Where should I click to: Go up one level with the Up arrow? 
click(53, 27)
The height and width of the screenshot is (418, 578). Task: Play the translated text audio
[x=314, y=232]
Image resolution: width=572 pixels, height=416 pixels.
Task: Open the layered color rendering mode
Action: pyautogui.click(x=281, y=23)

..............................

- Exercise details
Copy out every record above once more, precisely as written.

- Task solution
Where should I click to: Go up one level with the Up arrow? 
click(53, 27)
The height and width of the screenshot is (418, 578). Task: Play the translated text audio
[x=314, y=232]
Image resolution: width=572 pixels, height=416 pixels.
Task: Open the layered color rendering mode
Action: pyautogui.click(x=281, y=23)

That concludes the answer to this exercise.